Im Kontext transdisziplinärer Forschungsansätze haben sich in den letzten Jahren solche Forschungsformate weiterentwickelt, die gesellschaftliche Veränderungsprozesse nicht nur untersuchen, sondern Transformationsprozesse hin zu einer nachhaltigen Entwicklung gezielt erwirken bzw. mitgestalten können (vgl. WBGU 2011; Lahsen und Turnhout 2021). Diese werden als transformative Forschungsansätze bezeichnet und können gerade bei der Umsetzung der SDGs auf kommunaler Ebene eine wichtige Rolle spielen.
Ein Format transformativer Forschung stellt der Ansatz des Reallabors dar. Hier werden Forschungs- und Praxisziele zusammen adressiert, indem neue Erkenntnisse und neues Wissen durch den Austausch der Wissenschaft mit nicht-wissenschaftlichen Akteuren generiert und zugleich Transformationsprozesse angeschoben werden (Defila und Di Giulio 2018). Reallabore stellen eine Form des partizipativen Forschens dar, die einer normativen Orientierung wie beispielsweise den SDGs folgt. In einem Reallabor wird gemeinsam „experimentiert“. Experimentieren heißt hier, unterschiedliche Lösungsansätze zu durchdenken, diese in einem iterativen Prozess kontinuierlich zu reflektieren und, soweit möglich, umzusetzen. Insbesondere durch das Experimentieren und Reflektieren findet ein intensiver Austausch zwischen den beteiligten Akteuren statt.
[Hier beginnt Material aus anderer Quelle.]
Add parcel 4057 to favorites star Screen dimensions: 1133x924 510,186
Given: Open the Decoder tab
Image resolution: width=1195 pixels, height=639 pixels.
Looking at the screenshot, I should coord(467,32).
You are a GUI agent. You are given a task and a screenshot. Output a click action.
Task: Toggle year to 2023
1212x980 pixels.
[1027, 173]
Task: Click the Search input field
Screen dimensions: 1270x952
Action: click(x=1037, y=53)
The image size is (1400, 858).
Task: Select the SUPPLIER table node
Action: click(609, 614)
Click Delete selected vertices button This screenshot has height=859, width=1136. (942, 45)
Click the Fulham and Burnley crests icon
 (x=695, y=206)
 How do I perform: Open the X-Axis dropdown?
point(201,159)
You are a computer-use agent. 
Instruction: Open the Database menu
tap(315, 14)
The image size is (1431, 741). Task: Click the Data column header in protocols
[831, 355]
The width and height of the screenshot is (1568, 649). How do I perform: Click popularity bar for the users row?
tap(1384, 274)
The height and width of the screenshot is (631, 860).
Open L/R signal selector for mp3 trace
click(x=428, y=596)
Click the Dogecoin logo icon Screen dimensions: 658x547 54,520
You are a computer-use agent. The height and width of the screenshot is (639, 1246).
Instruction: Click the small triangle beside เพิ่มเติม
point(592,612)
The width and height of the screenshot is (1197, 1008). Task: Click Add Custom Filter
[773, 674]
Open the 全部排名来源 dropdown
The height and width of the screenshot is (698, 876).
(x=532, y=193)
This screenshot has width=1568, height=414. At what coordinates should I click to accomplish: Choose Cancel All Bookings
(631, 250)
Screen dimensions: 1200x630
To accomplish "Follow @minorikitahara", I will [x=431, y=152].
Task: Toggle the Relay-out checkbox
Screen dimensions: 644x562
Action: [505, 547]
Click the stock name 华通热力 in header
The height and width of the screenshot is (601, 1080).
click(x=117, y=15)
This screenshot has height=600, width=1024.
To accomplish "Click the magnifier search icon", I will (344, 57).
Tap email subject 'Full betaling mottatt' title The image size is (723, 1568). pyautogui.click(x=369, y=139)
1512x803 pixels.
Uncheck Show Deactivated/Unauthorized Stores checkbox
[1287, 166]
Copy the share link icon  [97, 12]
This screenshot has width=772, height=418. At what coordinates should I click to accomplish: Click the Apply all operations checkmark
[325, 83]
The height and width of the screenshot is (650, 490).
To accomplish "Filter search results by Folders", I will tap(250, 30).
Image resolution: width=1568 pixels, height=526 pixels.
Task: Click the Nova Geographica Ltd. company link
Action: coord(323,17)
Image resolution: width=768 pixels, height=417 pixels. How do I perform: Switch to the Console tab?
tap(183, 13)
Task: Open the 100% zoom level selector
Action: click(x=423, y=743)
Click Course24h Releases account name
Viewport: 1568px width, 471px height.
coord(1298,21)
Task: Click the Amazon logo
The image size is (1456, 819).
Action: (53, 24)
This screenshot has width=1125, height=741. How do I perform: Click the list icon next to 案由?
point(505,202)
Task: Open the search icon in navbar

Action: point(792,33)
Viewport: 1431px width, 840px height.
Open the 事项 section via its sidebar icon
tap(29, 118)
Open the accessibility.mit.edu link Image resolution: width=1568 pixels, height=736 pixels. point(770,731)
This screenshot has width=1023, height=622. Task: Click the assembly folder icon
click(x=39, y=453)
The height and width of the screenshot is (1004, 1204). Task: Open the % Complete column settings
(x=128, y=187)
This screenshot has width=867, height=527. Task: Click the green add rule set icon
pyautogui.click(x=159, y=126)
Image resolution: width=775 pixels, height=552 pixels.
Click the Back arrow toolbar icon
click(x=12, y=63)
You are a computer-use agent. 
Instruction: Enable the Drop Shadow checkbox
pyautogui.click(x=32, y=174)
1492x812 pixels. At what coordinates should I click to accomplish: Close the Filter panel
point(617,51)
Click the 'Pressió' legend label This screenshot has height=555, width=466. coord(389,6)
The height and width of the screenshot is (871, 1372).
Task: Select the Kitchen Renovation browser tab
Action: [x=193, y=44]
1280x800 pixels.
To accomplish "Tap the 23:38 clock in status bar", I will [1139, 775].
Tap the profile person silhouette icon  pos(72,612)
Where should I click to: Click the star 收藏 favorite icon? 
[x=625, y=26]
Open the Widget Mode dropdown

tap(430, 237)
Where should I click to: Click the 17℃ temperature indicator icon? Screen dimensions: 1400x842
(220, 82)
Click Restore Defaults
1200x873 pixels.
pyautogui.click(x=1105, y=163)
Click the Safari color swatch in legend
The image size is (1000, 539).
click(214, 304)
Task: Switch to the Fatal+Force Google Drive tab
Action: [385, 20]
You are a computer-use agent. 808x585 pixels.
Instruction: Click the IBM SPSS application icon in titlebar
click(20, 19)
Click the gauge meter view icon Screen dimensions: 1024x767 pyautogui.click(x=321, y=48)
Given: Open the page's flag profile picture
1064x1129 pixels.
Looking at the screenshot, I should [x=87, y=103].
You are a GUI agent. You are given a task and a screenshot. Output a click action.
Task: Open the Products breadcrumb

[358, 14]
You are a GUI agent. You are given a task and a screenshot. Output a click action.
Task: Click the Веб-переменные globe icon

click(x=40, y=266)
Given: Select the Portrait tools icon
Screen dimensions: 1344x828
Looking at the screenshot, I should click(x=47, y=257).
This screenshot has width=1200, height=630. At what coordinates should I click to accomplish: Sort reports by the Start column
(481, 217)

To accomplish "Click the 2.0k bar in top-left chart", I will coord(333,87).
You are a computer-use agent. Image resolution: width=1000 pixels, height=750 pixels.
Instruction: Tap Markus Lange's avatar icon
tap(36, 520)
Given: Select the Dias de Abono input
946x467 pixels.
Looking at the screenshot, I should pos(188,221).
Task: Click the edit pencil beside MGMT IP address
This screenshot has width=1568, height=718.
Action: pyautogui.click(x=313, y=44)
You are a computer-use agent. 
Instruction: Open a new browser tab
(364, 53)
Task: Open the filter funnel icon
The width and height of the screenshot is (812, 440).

Für die Umsetzung der SDGs in Städten bietet das transformative Forschen in einem Reallabor die Möglichkeit, die mit der Agenda 2030 angestrebten Nachhaltigkeitstransformationen anzustoßen. Durch die kontinuierliche Reflexion über Prozesse und Ziele können dabei unerwünschte Folgen – wie zum Beispiel die Nichterreichung der SDGs oder konträr laufende Entwicklung zwischen den SDGs – rechtzeitig erkannt werden. Durch das beständige Aushandeln im Rahmen des Prozesses können im besten Fall Konflikte, die aus den zum Teil konträren Perspektiven und Interessen der Akteure entstehen, vermieden werden. Dennoch können Reallabore auch scheitern, wenn zum Beispiel keine Einigung auf eine gemeinsame Lösungsstrategie möglich ist. Ein solches Scheitern kann für die Stadtentwicklungspraxis mit einem Prestigeverlust oder ökonomischen Folgen einhergehen. Unter anderem aus diesem Grund stehen Stadtverwaltungen Reallaboren teilweise kritisch gegenüber. Aus der Forschungsperspektive lässt sich jedoch auch das Scheitern eines Reallabors als Erkenntnisgewinn einordnen, da sich daraus ggfs. übertragbares Handlungswissen für andere Reallabore generieren lässt. Dennoch sollte einem Scheitern entgegengewirkt werden. Eine offene Kommunikation über die Arbeit im Reallabor, den Mehrwert, die Grenzen, Zeithorizonte und Herausforderungen von Beginn an ist unerlässlich. Dazu gehört eine sehr vertrauensvolle Arbeit zwischen allen Beteiligten mit klar definierten Rollen und Aufgaben auf Augenhöhe (Beecroft et al. 2018).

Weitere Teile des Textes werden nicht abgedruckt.